Amandla vividly portrays the story of the struggle in South Africa with the iconic Nelson Mandela as its shadowy fulcrum.
By Rachel M. Anderson (contributing writer)
Ask any author where they get their ideas, and they are likely to answer the same: either from personal experience or an event in history. When author Alix Jans of St. Paul decided to pen a novel as a legacy to his daughters, he had a wealth of personal experiences to draw upon.
Jans was born and raised in South Africa, and with degrees in history, theology and the law, he knows a lot about the country and its history. On the other hand, he has practiced law in the U.S. for nearly 30 years.
Mindful of the conventional wisdom to write about a subject you know something about, he immediately ruled out the law.
“I didn’t want to write about the law and lawyers,” says Jans. “John Grisham and Scott Turow, among others, have cornered that market. South Africa was my other area of specialized knowledge,” he says.

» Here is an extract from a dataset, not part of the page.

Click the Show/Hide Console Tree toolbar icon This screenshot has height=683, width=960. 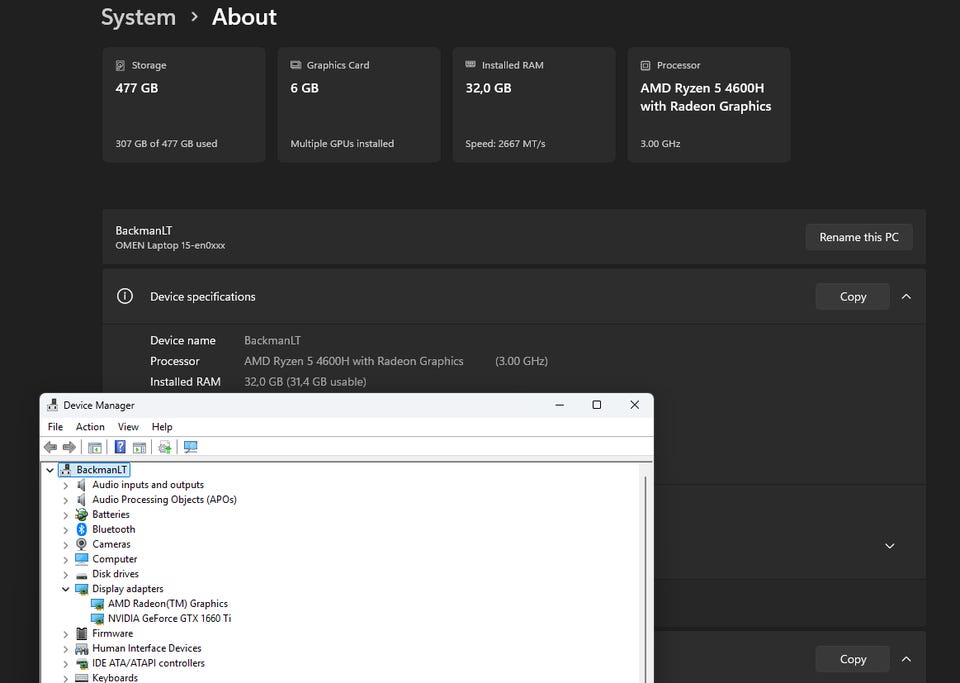pos(95,447)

“John Grisham and Scott Turow, among others, have cornered that market. South Africa was my other area of specialized knowledge,” he says.

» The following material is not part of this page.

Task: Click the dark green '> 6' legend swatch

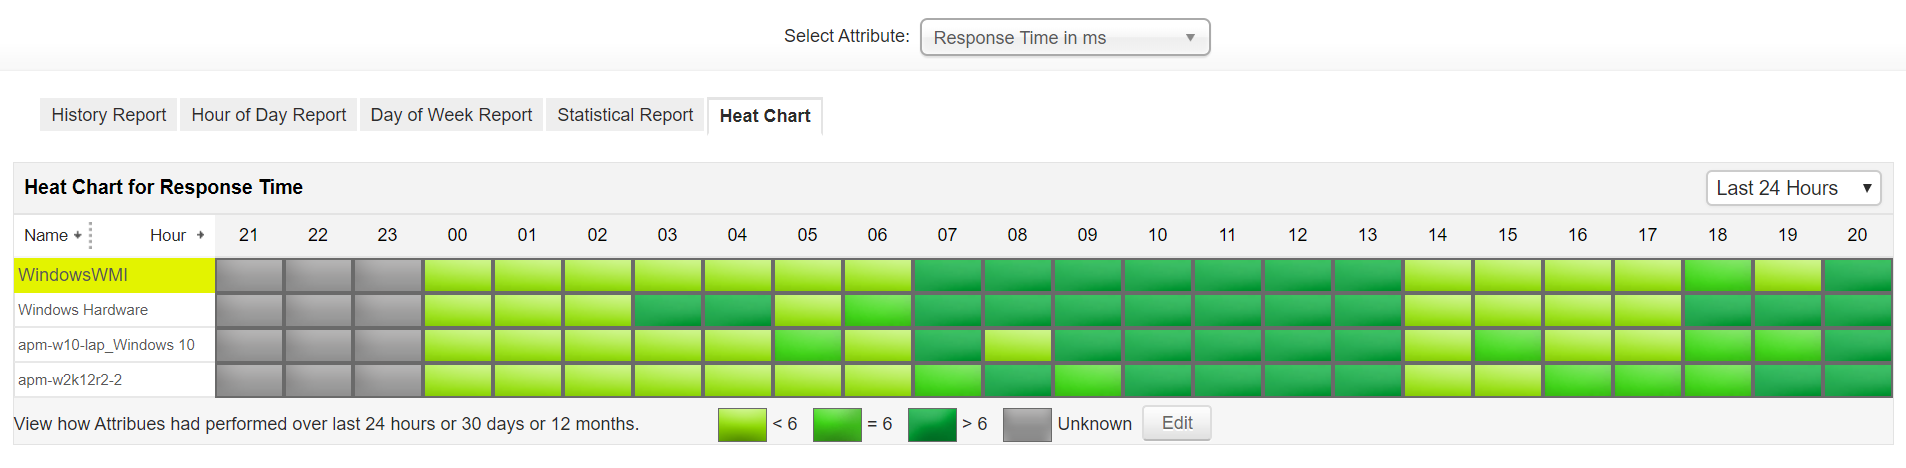Action: (932, 424)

The next challenge was to come up with a credible plot, but he didn’t have any idea what to write about until he experienced an “Eureka moment” in 2006.
I was reading a BBC article about Nelson Mandela walking through the grounds of the former Liliesleaf Farm in a northern suburb of Johannesburg, South Africa. The farm had been used by Mandela as a hideout to plan the militant phase of the struggle against the South African regime in the early 1960s.
The BBC article described how Mandela had asked a caretaker if the gun he had buried on the farm’s property in the early 1960s had ever been found. The answer was no, but the Makarov pistol and ammunition that Mandela had buried after receiving guerrilla training in Ethiopia provided the hook the author was seeking to propel the story forward. Jans’ historic novel titled Amandla was released in June 2020. The word “amandla” means power in Nguni, one of the native languages spoken in South Africa.
The story begins with a prologue in which Nelson Mandela is woken by a would-be assassin, whose motives are both personal and political. The story then flashes back to a seminal battle between the Zulus and the Afrikaner Boers (farmers), and the genesis of a multi-generational saga between two families inextricably entangled in a deadly feud. Their fictional forebears fight an historic battle that turns a river red with the blood of warriors, and in a war between an army of farmers and the might of the British Empire. Both families face the horrors of segregated genocide in black and white concentration camps, as well as enduring destitution as manual laborers on farms and in goldmines, while on the national stage their antipathies are fueled by the rise of apartheid.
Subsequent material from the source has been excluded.